Air attaché to Embassy of Pakistan, Washington, D.C.
- In office 9 July 1957 – December 1962
- President: Iskandar Mirza (1956-1958) Ayub Khan (1958-1969)

4th Chief of Staff Pakistan Air Force
- In office 20 December 1954 – 20 June 1957
- Commander-in-Chief: Leslie William Cannon (1951-1955) Arthur McDonald (1955-57)
- Preceded by: Douglas Lloyd Amlot
- Succeeded by: Maqbool Rabb

Officer Commanding No. 10 Squadron RIAF
- In office 5 January 1946 – 22 August 1946
- Succeeded by: M. A. Rahman

Personal details
- Born: Syed Haider Raza 23 September 1916 Bihar, British India
- Died: 27 January 1998 (aged 81) Lothian, Maryland, USA
- Resting place: St.
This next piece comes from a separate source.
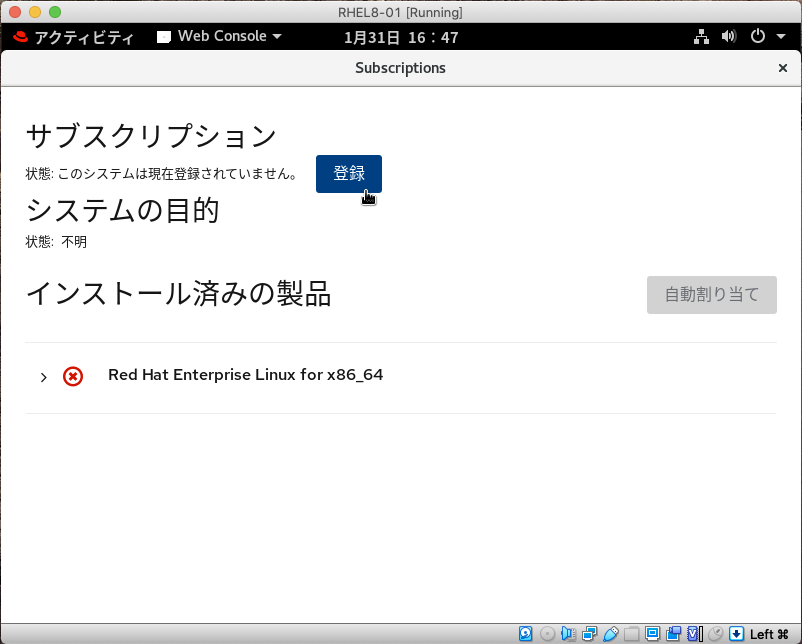Click the 自動割り当て button
The image size is (802, 644).
tap(712, 294)
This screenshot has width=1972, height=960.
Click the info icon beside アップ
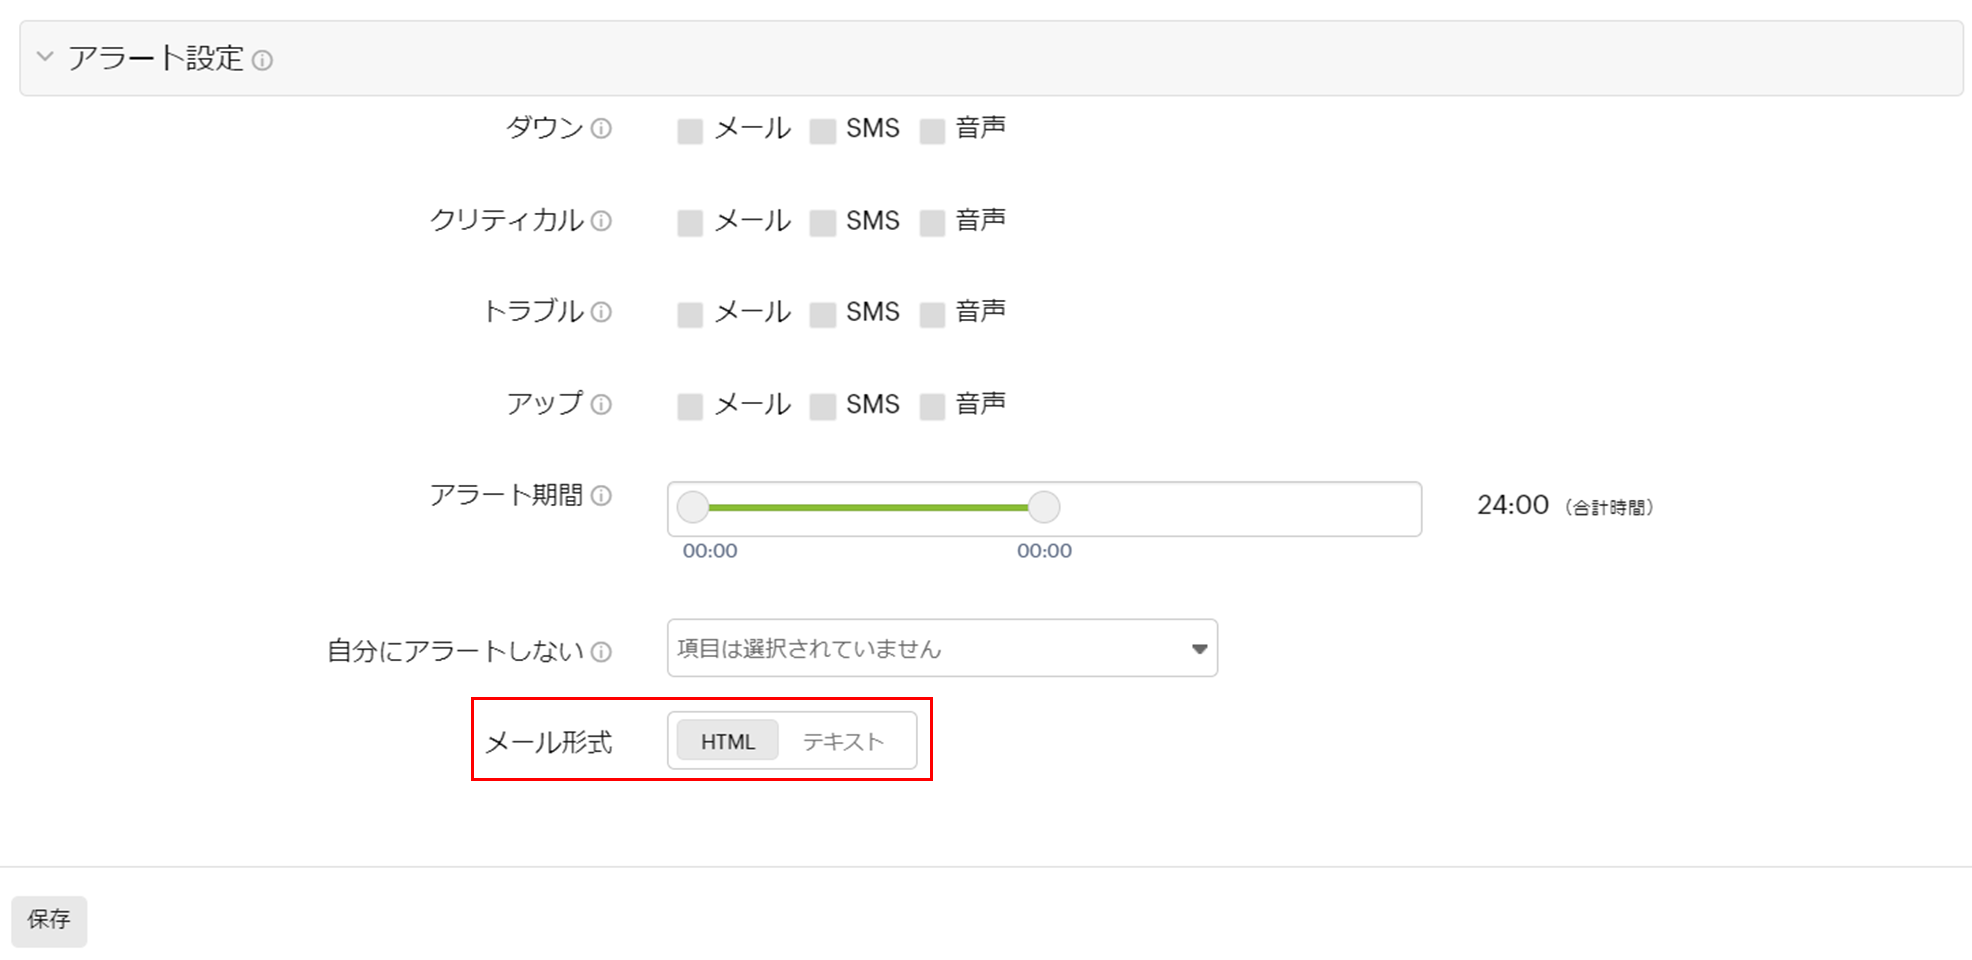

James' Parish (Lothian, Maryland)
- Citizenship: British India (1916-1947) Pakistan (1947) United States (1966)
- Spouse: Irene ​ ​(m. 1943; died 2013)​
- Children: 3
- Relatives: M. K. Janjua (brother-in-law)
- Education: RAF Staff College, Andover Imperial Defence College

Military service
- Branch/service: Royal Indian Air Force (1940-1947) Pakistan Air Force (1947-1962)
- Years of service: 1940-1962
- Rank: Air Vice Marshal
- Commands: No. 10 Squadron RIAF
- Battles/wars: World War II Burma campaign Japanese invasion of Burma; ; ; Waziristan rebellion (1948–1954);
- Awards: Mentioned in Dispatches (1945)

= Haider Raza =

Pakistani Air Force Chief of Staff (1916–1998)

Haider "Victor" Raza (Note: Urdu: ) (23 September 1916 – 27 January 1998) was a two-star rank Air Vice Marshal and a pioneer officer of the Pakistan Air Force. He served as its first native and fourth chief of staff from 1954 to 1957. He was the first air attaché at the Embassy of Pakistan, Washington, D.C., serving from 1957 to 1962.

==Early life==
Syed Haider Raza was born on 23 September 1916 in Chapra, Bihar to a Muslim family. He was the second-eldest of eleven children, five brothers and six sisters. His older brother was Syed Nadir Raza. Their parents were Syed Mustafa Raza (1888–1950) and Mary (Lyng) Raza (1890–1962), an Englishwoman. Syed Mustafa Raza was a barrister.

==Personal life==
Flight Lieutenant Raza married Irene Mary (Tiny) at the Sacred Heart Cathedral, New Delhi in March 1943. She was the younger daughter of A. Isar, Additional District Magistrate of Lahore. They had three sons: Afzal Anthony Raza, Haider Raymond Raza, and Mark Raza. Irene died in 2013.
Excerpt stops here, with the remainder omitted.